Senior Platform Security Engineer

Senior Platform Security Engineer

Location: Dallas, TX | Hybrid

Type: Direct Hire

Relocation: Available for non-local candidates

Compensation

Competitive base salary performance bonus

100% company-paid benefits

Overview

GTN is seeking a Senior Platform Security Engineer to help secure the engineering platforms, infrastructure, and software supply chains that support a large-scale HPC and cloud environment.

This role sits within a Platform Security team responsible for building real-time security visibility, proactive vulnerability management, and embedded security controls across infrastructure, container platforms, cloud services, CI/CD workflows, and platform engineering environments.

The Senior Platform Security Engineer will partner closely with Platform Engineering, DevOps, Security Operations, and infrastructure teams to detect, assess, prioritize, and remediate vulnerabilities before they become operational risk. This is a hands-on role focused on securing highly complex environments where reliability, visibility, and speed of remediation are critical.

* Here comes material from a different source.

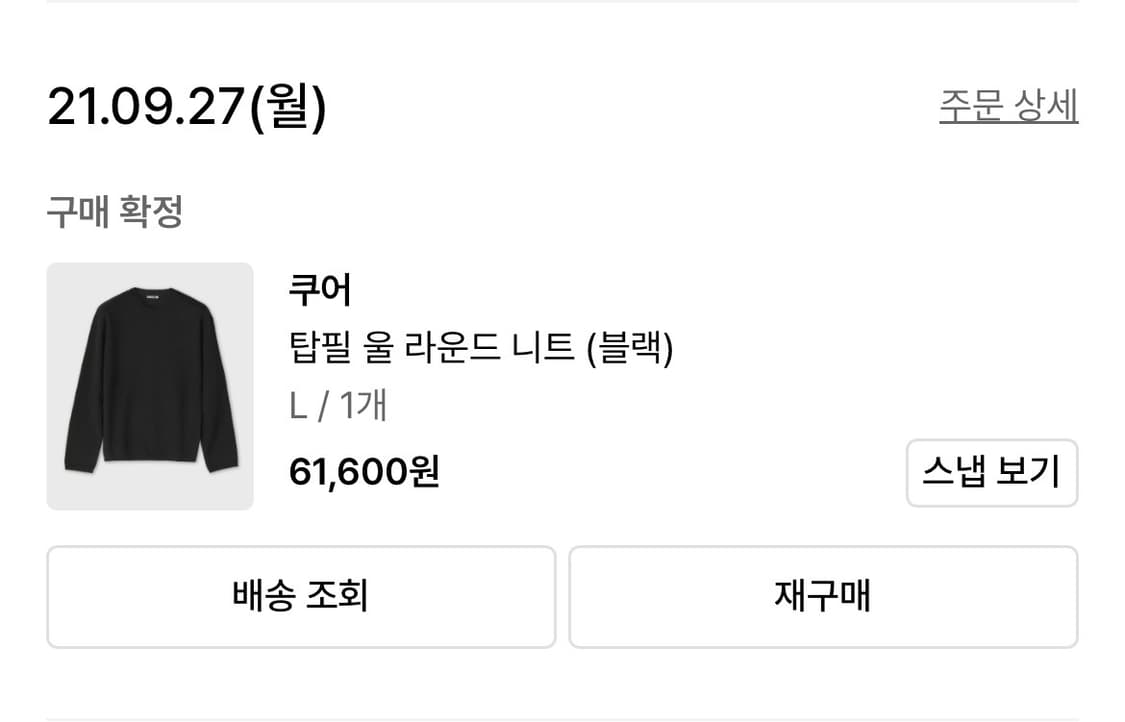1125x722 pixels.
Task: View snaps through 스냅 보기 button
Action: tap(991, 473)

The ideal candidate brings strong security engineering experience across infrastructure, Kubernetes, cloud, Linux, vulnerability management, and software supply chain security, with the ability to work directly with engineering teams to harden platforms at scale.

Key Responsibilities

Platform Security & Vulnerability Management

• Own and mature the vulnerability management program across platform engineering, infrastructure, containers, cloud services, and software supply chains

• Identify, assess, prioritize, and drive remediation of vulnerabilities across bare-metal, Linux, Kubernetes, OpenStack, cloud, and CI/CD environments

• Lead vulnerability triage using risk-based prioritization, exploit maturity, asset criticality, and business impact

• Partner with engineering teams to ensure timely remediation of high-priority risks and recurring security gaps

• Conduct platform-level security assessments, attack surface analysis, and threat modeling across infrastructure and application delivery environments

Detection, Monitoring & Security Automation

• Implement, tune, and operate real-time security monitoring and threat detection tooling across HPC, cloud, and platform environments

• Build high-fidelity detection workflows that reduce noise while improving security visibility and response effectiveness

• Develop automation to continuously assess platform security posture and reduce manual vulnerability management effort

• Integrate security scanning, vulnerability assessment, and policy enforcement into CI/CD pipelines and Infrastructure-as-Code workflows

• Support runtime security, container security, and infrastructure detection use cases across production environments

Engineering Partnership & Secure Platform Practices

• Collaborate closely with Platform Engineering, DevOps, Security Operations, and infrastructure teams to embed security into engineering workflows

• Provide practical security guidance for secure configuration, secrets management, container hardening, cloud security, and platform operations

• Help define and improve platform security standards, tooling, processes, and remediation playbooks

• Contribute to a security-first engineering culture by making security actionable, automated, and aligned with how teams build and operate systems

• Stay current on emerging vulnerabilities, attack techniques, and platform security tooling relevant to high-scale infrastructure environments

Required Experience

• 6 years of experience in security engineering, with a focus on platform, infrastructure, cloud, application, or product security

• Hands-on experience with vulnerability management and security monitoring tools such as Qualys, Tenable, Wiz, Lacework, Prisma Cloud, or similar platforms

• Strong understanding of infrastructure security, container security, software supply chain risk, secrets management, secure configuration, and remediation workflows

• Experience securing Kubernetes, OpenStack, container orchestration platforms, and cloud environments such as AWS and/or Azure

• Strong Linux experience and familiarity with how platform engineering teams build, deploy, and operate infrastructure

• Experience integrating security tooling into CI/CD pipelines, DevOps workflows, and Infrastructure-as-Code practices

• Scripting or development ability in Python, Bash, Go, or similar languages

• Good understanding of CVSS, exploit maturity, vulnerability prioritization, and risk-based remediation practices

• Ability to collaborate with engineering teams, explain security risk clearly, and drive practical remediation in complex technical environments

Preferred Experience

• Experience with runtime threat detection tools such as Falco, eBPF-based security tooling, or similar platforms

• Familiarity with software supply chain security practices such as SLSA, SBOM generation, artifact signing, and Sigstore

• Background working with or alongside SOC, threat intelligence, incident response, or detection engineering teams

• Experience in HPC, AI infrastructure, data center, cloud platform, or mission-critical infrastructure environments

• Relevant certifications such as OSCP, GIAC GPEN/GWAPT/GCSA, AWS Security Specialty, or equivalent

Ideal Candidate Profile

The ideal candidate is a hands-on platform security engineer who understands both security risk and how modern infrastructure is actually built and operated. This person can work directly with engineering teams, automate security controls, improve vulnerability visibility, and drive remediation without slowing down delivery. They bring strong technical depth, practical judgment, and a proactive mindset for securing complex platform environments at scale.